Task to carry out:
Quote each of the records below word for word, omitting the pictures from your reply.

(Excerpt from a dataset)

=-=-=

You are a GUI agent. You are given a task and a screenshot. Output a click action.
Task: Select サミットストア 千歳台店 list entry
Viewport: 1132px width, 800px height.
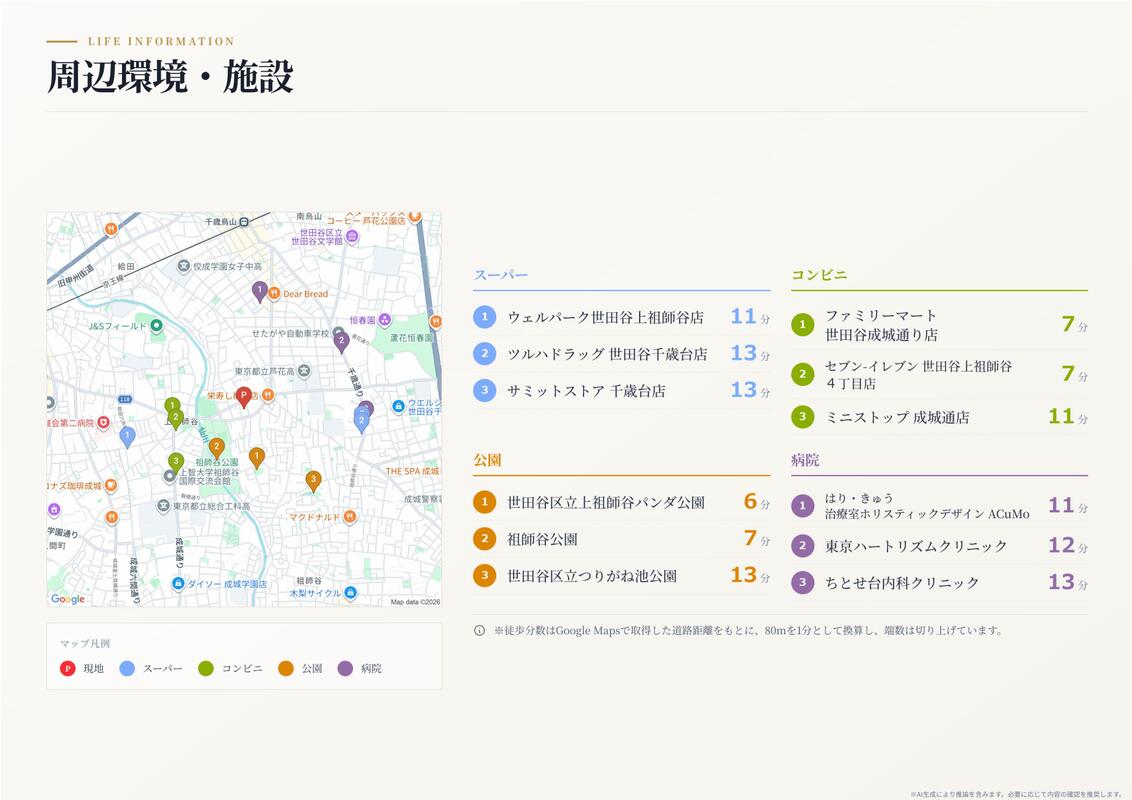point(622,391)

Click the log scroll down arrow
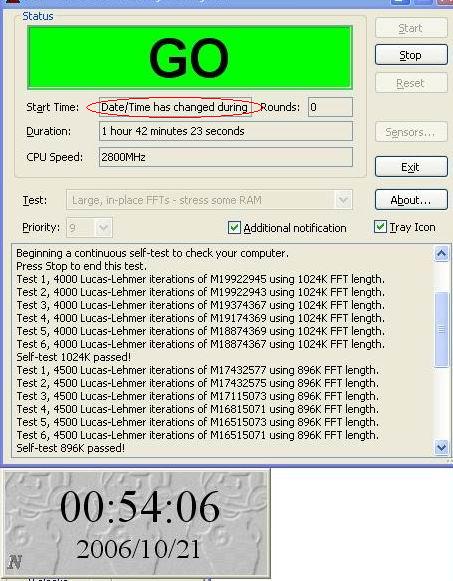pyautogui.click(x=441, y=448)
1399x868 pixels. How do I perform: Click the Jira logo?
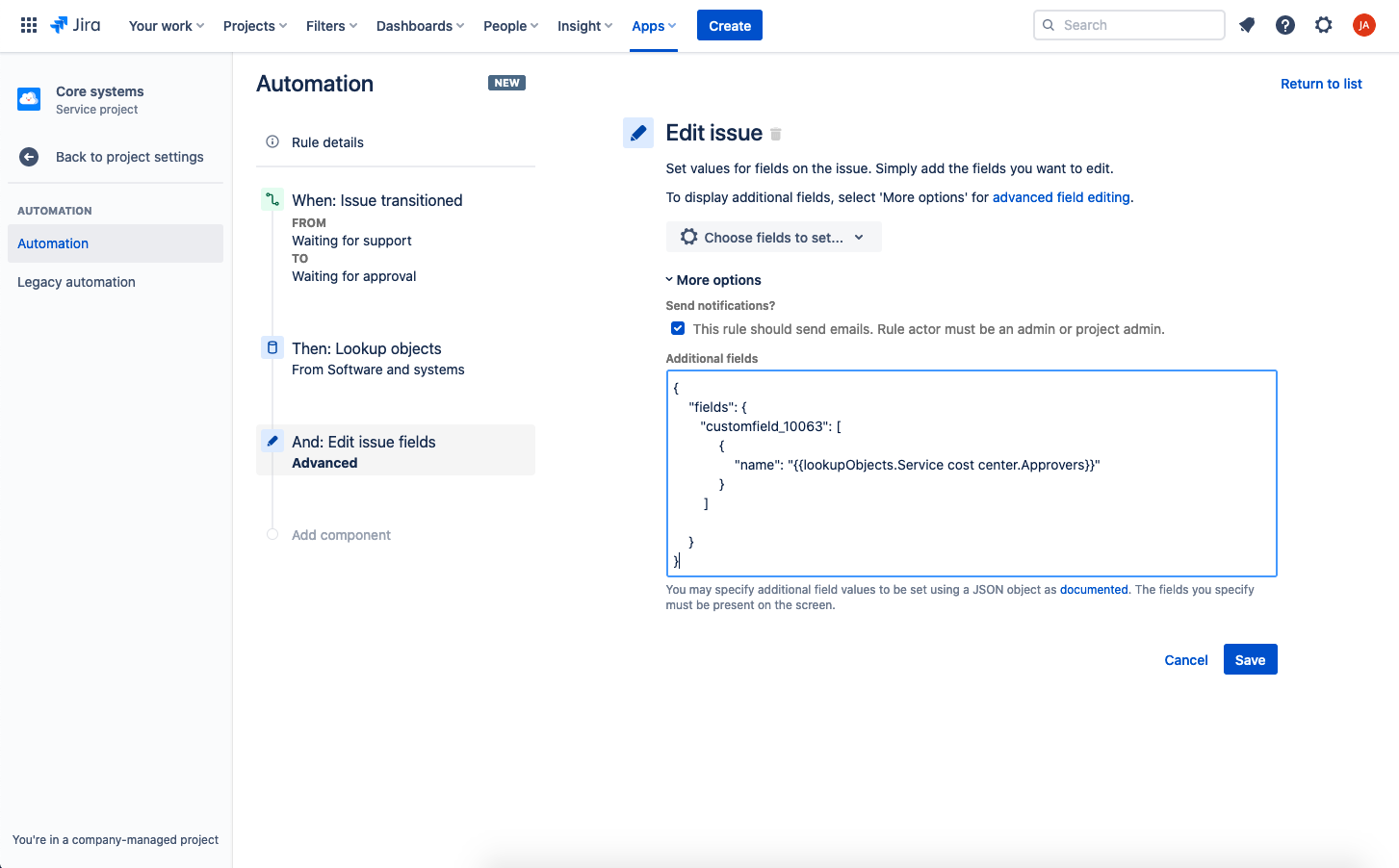click(x=75, y=25)
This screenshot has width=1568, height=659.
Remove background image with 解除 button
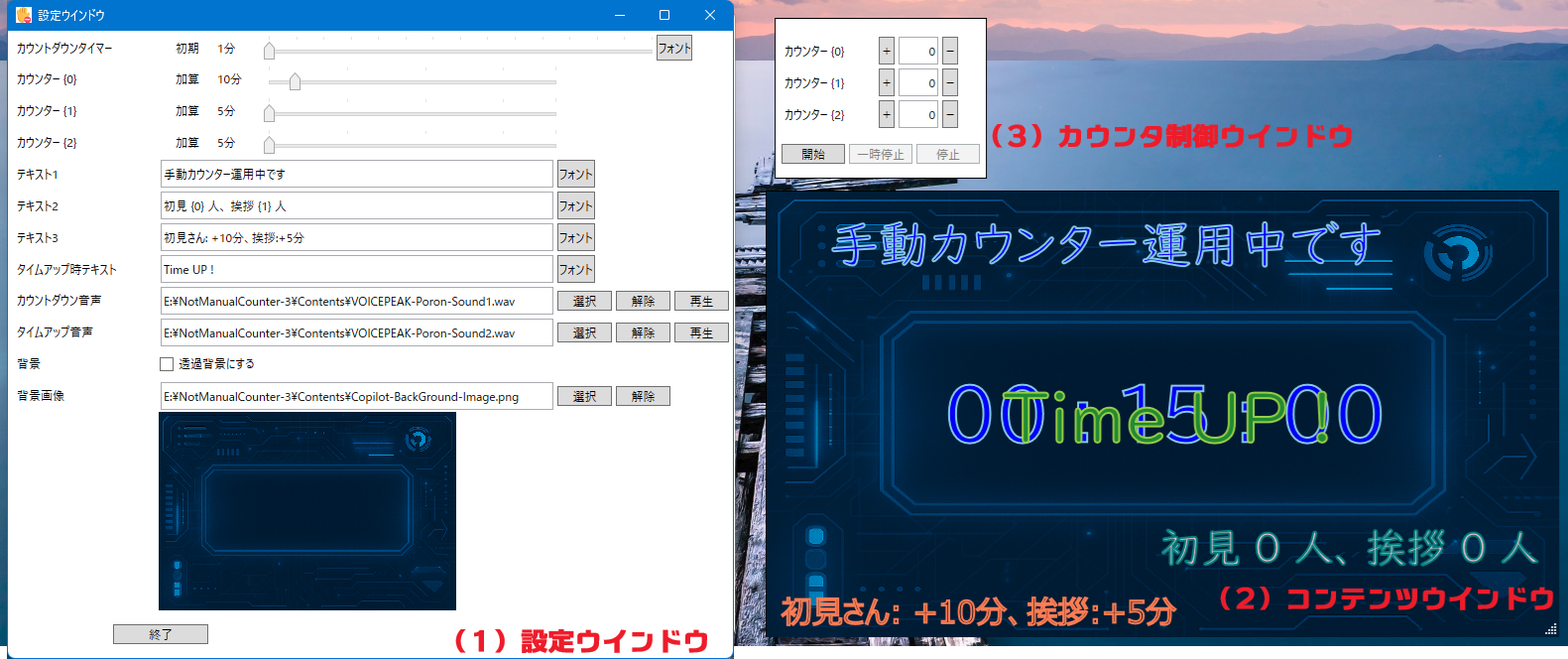[x=643, y=396]
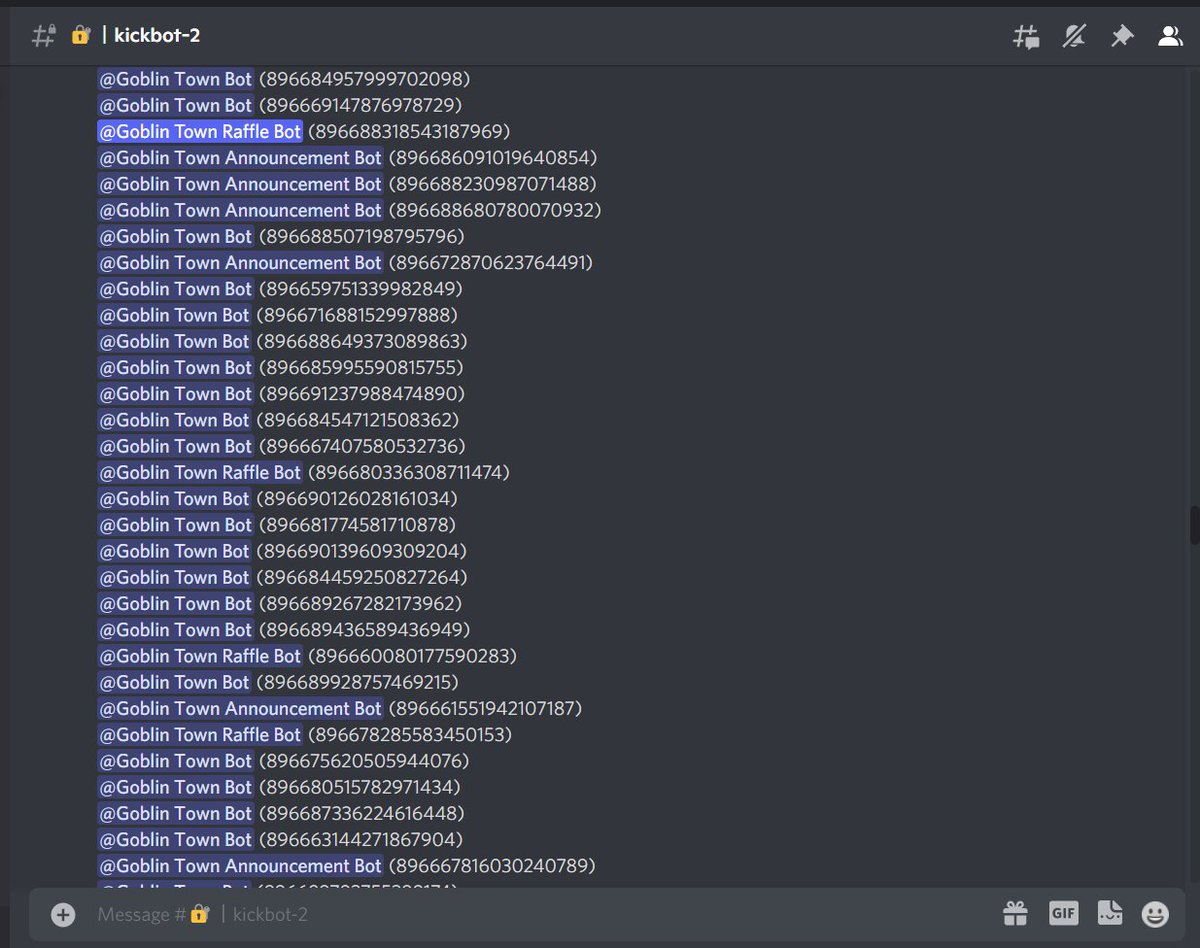Screen dimensions: 1200x948
Task: Open the GIF picker
Action: (x=1063, y=913)
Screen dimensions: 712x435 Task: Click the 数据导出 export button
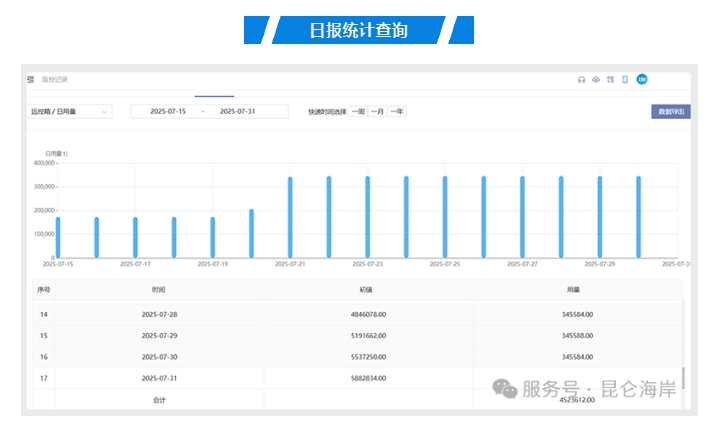(670, 111)
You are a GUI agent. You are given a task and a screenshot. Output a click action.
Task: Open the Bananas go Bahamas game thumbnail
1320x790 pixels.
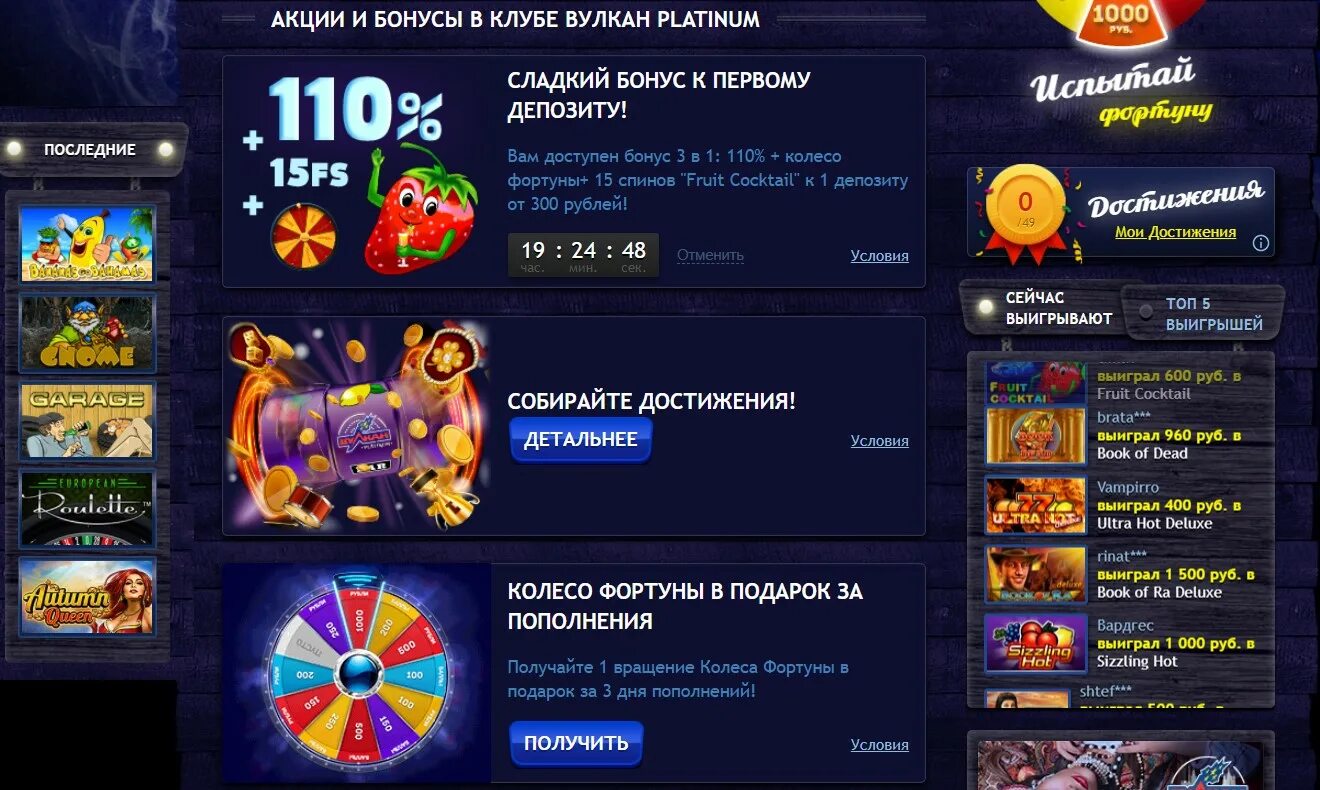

=-=-=

Answer to this exercise:
You are a GUI agent. You are given a task and a screenshot. Output a click action.
Task: Select サミットストア 千歳台店 list entry
Viewport: 1132px width, 800px height.
point(622,391)

Click the log scroll down arrow
pyautogui.click(x=441, y=448)
1399x868 pixels. How do I perform: Click the Jira logo?
click(x=75, y=25)
This screenshot has width=1568, height=659.
Remove background image with 解除 button
[x=643, y=396]
Screen dimensions: 1200x948
Task: Open the GIF picker
Action: (x=1063, y=913)
Screen dimensions: 712x435 Task: Click the 数据导出 export button
(670, 111)
You are a GUI agent. You are given a task and a screenshot. Output a click action.
Task: Open the Bananas go Bahamas game thumbnail
1320x790 pixels.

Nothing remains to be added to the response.